She growled, ‘Do you really think you can beat me, Capitan? ’Cause I’m going to do a lot worse than Kid Dragon did.’
Capitan sauntered out from the wrecked bar. He was looking flushed and corpulent. ‘Keep playing the damned song!’
His robotic eye flashed orange.
She was moving fast. She felt a wave of heat, her shoulder stinging and burning through the kimono. He cackled. Demorn deflected another blast with her blade, an inch from her face, snarling with the effort.

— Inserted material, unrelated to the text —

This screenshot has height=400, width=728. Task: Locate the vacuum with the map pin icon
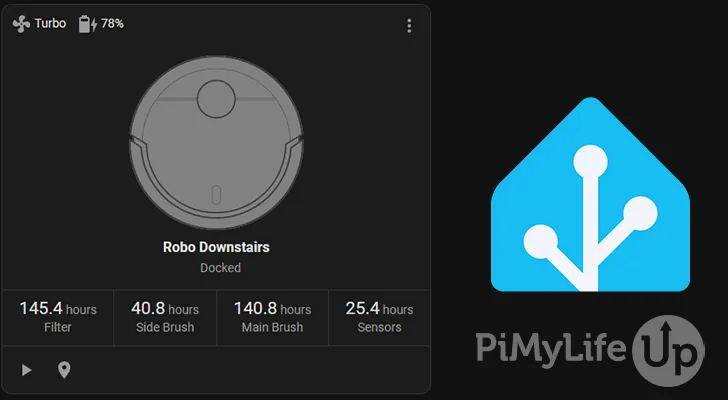coord(64,370)
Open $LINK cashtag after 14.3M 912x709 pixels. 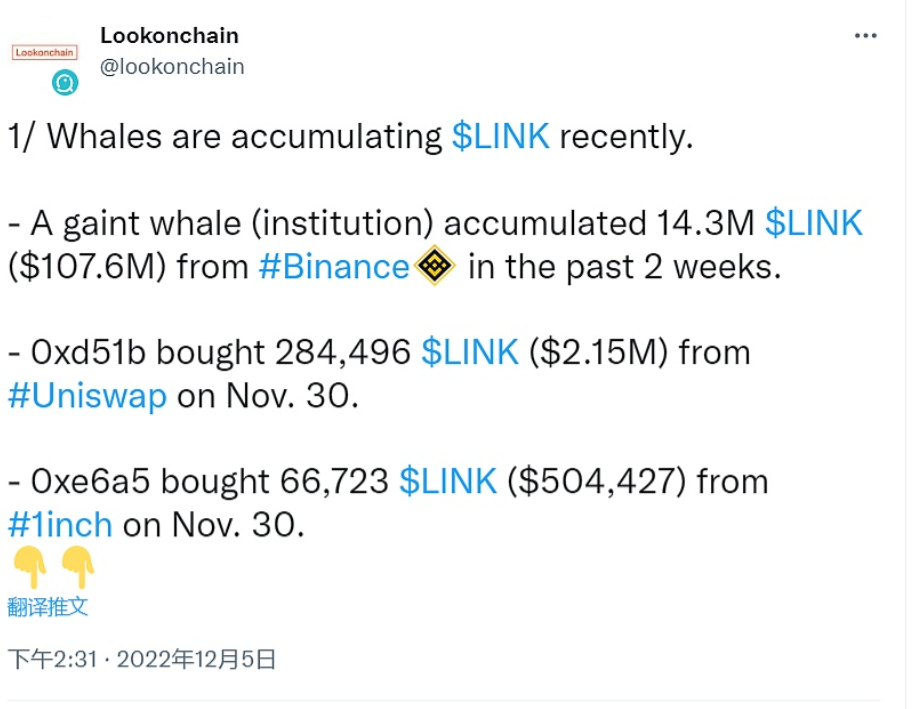(813, 223)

She flung two energy stars with a massive wrist snap, watching one skewer his good eye, blood spurting, the other cutting his cheek. He was swinging the axe like a madman, technique gone.
Demorn stepped in, cutting clean through his arm. The axe clattered away and she drove the blade through his gut, letting the purple fire eat everything it could, before she kicked his body away with casual cruelty.
He was gurgling up blood. There had been no wise one-liners. He looked old, fat and worn out. She grasped his head, turning it away. His orange eye kept blasting random laser fire, slowly spluttering out. ‘WHYYYYY . . .’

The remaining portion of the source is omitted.